A different approach to testing elixir with mocks/doubles

After watching J B Rainsberger’s talk “Integrated Tests Are A Scam” I decided to revisit the elixir ecosystem for available tools for mocks/doubles.

During that research I got an idea how it could be done a bit differently. There was no other option than to try it.

This is a proof of concept for a different approach to elixir test doubles. Some of the goals/issues I’ve tried to solve here are:

  • No module compilation hackery
  • Reduce boilerplate to the minimum
  • Be explicit
  • Allow multiple implementations per module

Usage example

Let’s start with a service that talks to real world - the Sandbox.Store

defmodule Sandbox.Store do
  # Include `use Double` in module you want to stub/mock in tests
  # and that's it, nothing else is required.
  use Double

  def users do
    IO.puts "REAL Store.users/0"
    [:real]
  end

  def create(params) do
    IO.puts "REAL Store.create/1"
    {:ok, params}
  end
end

Now let’s make a Sandbox.Controller module that will use our store.

defmodule Sandbox.Controller do
  # This is how dependency injection is done
  # Just call Double.get(SomeModule)
  @store Double.get(Sandbox.Store)

  def index do
    case @store.users() do
      []      -> :zero
      [_one]  -> :one
      _list   -> :many
    end
  end

  def create(kind) do
    @store.create(%{"kind" => kind})
  end

  # this is just for testing the execution in :dev
  def devrun do
    index
    create(name: "Alice")
  end
end

Let’s see if we didn’t break the real implementation

$ mix run -e Sandbox.Controller.devrun
REAL Store.users/0
REAL Store.create/1

It works as expected.

Now, let’s write some tests.

# test/sandbox/controller_test.exs
defmodule Sandbox.ControllerTest do
  use ExUnit.Case

  alias Sandbox.Controller

  ## TEST QUERIES

  test "index when zero" do
    # use Double.return(mod, fun, ret) to stub return value
    Double.return(Sandbox.Store, :users, [])

    assert Controller.index == :zero
  end

  test "index when one" do
    Double.return(Sandbox.Store, :users, [:alice])

    assert Controller.index == :one
  end

  test "index when many" do
    Double.return(Sandbox.Store, :users, [:alice, :bob, :eve, :dave])

    assert Controller.index == :many
  end


  ## TEST COMMANDS

  test "create good" do
    Controller.create(:good)

    # use Double.called?(mod, fun) to check if function was called
    assert Double.called?(Sandbox.Store, :create)
  end

  test "create bad" do
    Controller.create(:bad)

    assert Double.called?(Sandbox.Store, :create, [%{"kind" => :bad}])
  end
end

One more thing to add - in the test_helper.exs

# test/test_helper.exs
Double.start_link() # <-- this line
ExUnit.start()

And finally let’s run the tests:

$ mix test
.....

Finished in 0.03 seconds
5 tests, 0 failures

Randomized with seed 454606

\o/

Conclustions

  • No module compilation hackery
    • Well, we do generate additional module, but there is no recompilation in runtime
  • Reduce boilerplate to the minumum
    • Two additional lines in regular code, no need to define mock/double modules by hand
  • Be explicit
    • The dependency from Controller to Store has been defined explicitly.
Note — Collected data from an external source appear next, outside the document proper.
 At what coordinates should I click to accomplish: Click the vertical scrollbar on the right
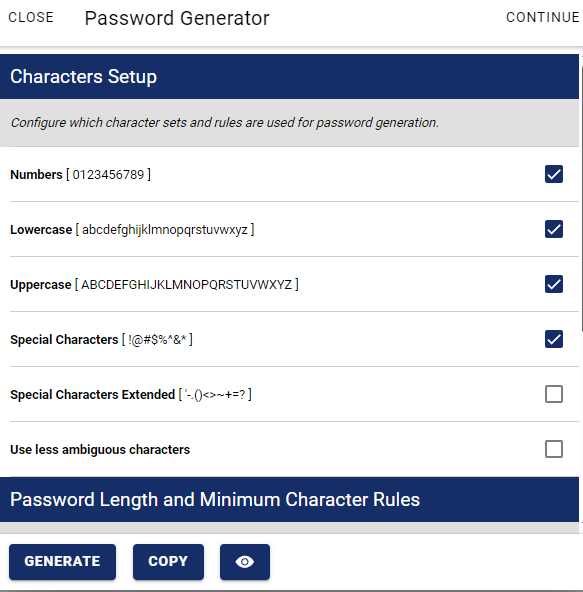[581, 194]
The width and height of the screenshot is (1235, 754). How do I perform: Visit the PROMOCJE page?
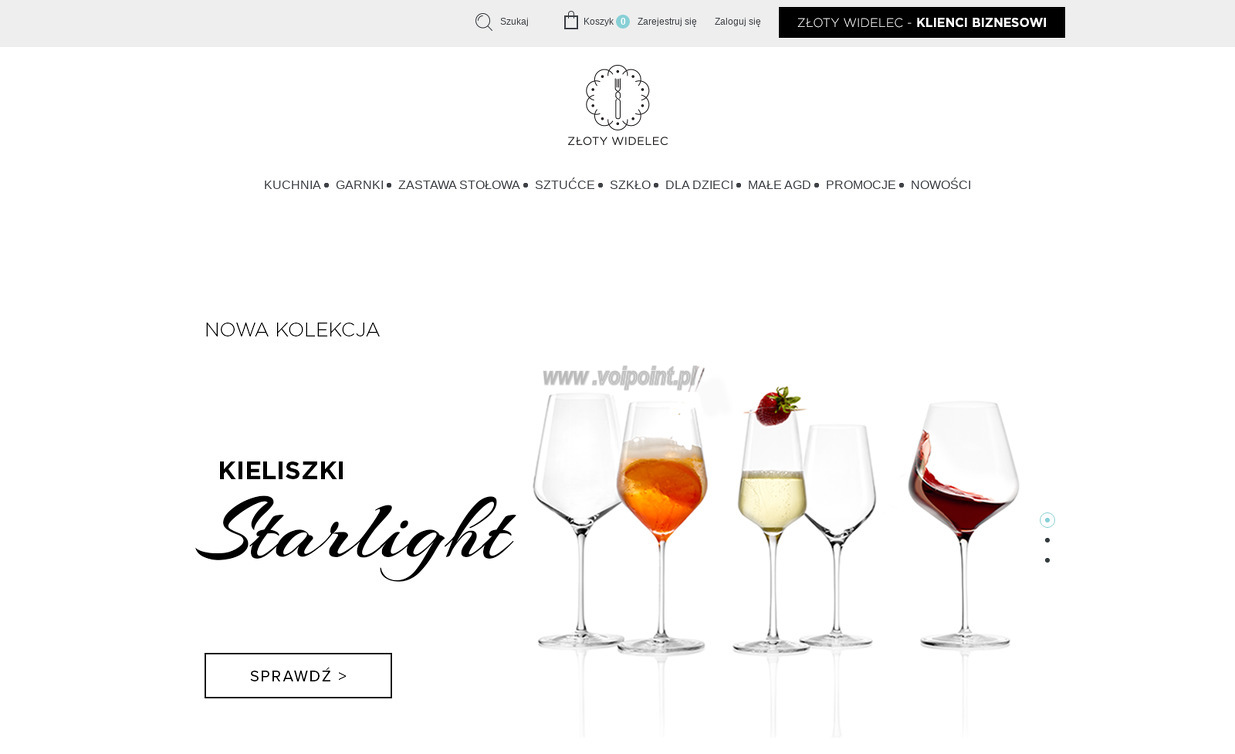point(861,185)
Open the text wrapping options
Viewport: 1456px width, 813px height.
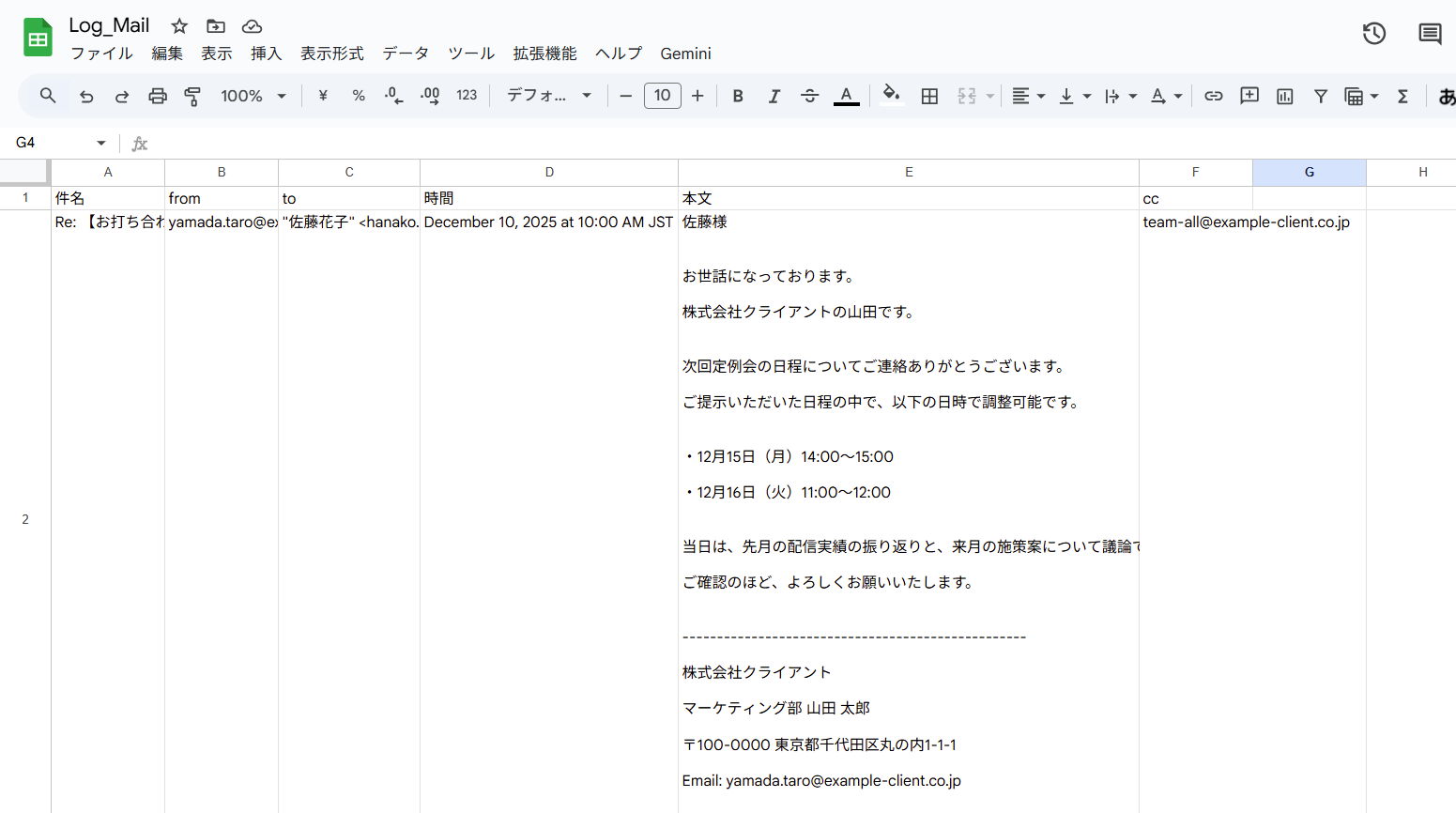1120,95
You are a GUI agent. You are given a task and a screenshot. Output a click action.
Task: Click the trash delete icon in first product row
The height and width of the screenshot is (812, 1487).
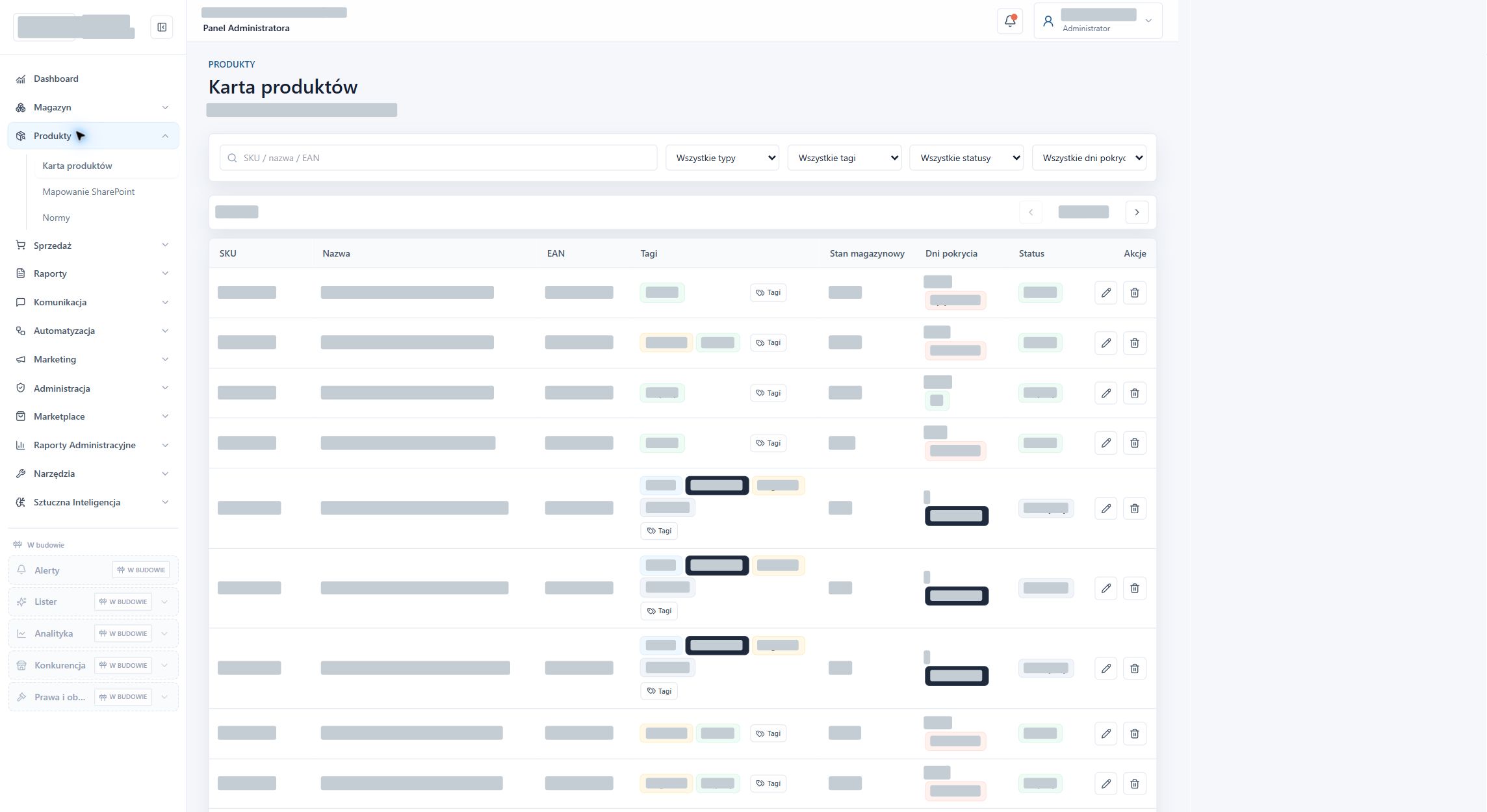[x=1134, y=292]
Also the return values stubs are explicit
  • Allow multiple implementations per module
    • Instead of having written a one TestStore by hand we can dynamically set the return value we expect

Questions?

Since it took more to write this post than the actual code I have a feeling that I’m missing something important here. I’d be more than happy to discuss this, especially if you find any flaws in the approach.

The source code of Double as well all others can be find in the GitHub repo.